S’attaquer au sujet des bourses, c’est ausculter les conditions de vie d’une jeunesse qui s’est précarisée. La crise sanitaire a révélé une réalité crue : on peut être étudiant et manquer de nourriture. « Si les files d’attente aux distributions alimentaires ne désemplissent pas, c’est bien que le système des bourses ne permet pas de répondre aux besoins », illustre Eléonore Schmitt, secrétaire nationale du syndicat étudiant L’Alternative.
Accordées en fonction des ressources des parents et des charges liées aux caractéristiques de la famille, les bourses comptent huit échelons, du plus élevé (5 679 euros annuels) au plus bas (1 032 euros annuels). En 2020-2021, 750 000 étudiants ont perçu cette aide financière (38,4 % de ceux inscrits dans des formations habilitées par le ministère à recevoir des boursiers), soit une augmentation de plus de 4 % en un an. Pour les étudiants ayant les plus faibles ressources, la hausse atteint 7 %, selon une note statistique du ministère.
Classes moyennes exclues
Le principal grief à leur encontre est que les bourses manquent en partie leur cible.
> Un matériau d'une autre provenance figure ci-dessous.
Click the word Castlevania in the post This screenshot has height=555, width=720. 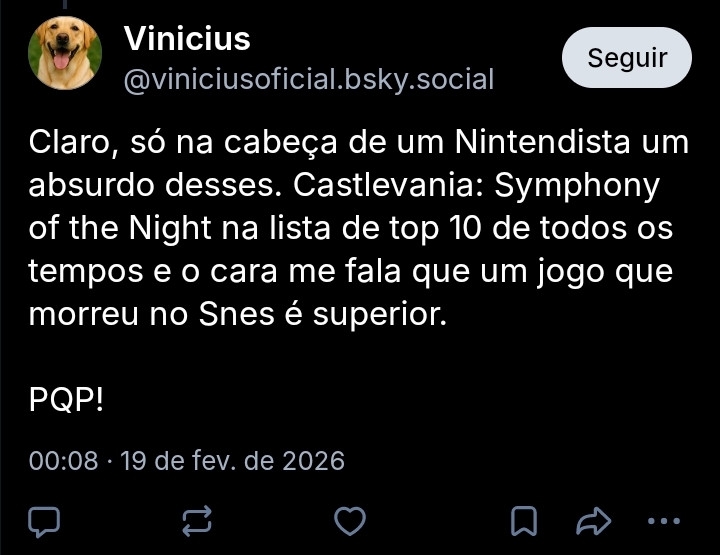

La ventilation des montants par échelon génère des effets de seuil et exclut de fait toute une population issue des classes moyennes. « Des variations légères du revenu des parents peuvent, dans certains cas, entraîner des variations importantes liées au passage d’un échelon à un autre, a relevé une mission sénatoriale dans un rapport sur les conditions de vie étudiante, en juillet 2021. Par exemple, un revenu qui évolue de 22 500 euros annuels à 22 501 euros induit une réduction de la bourse de 667 euros, soit 40 % de son montant. »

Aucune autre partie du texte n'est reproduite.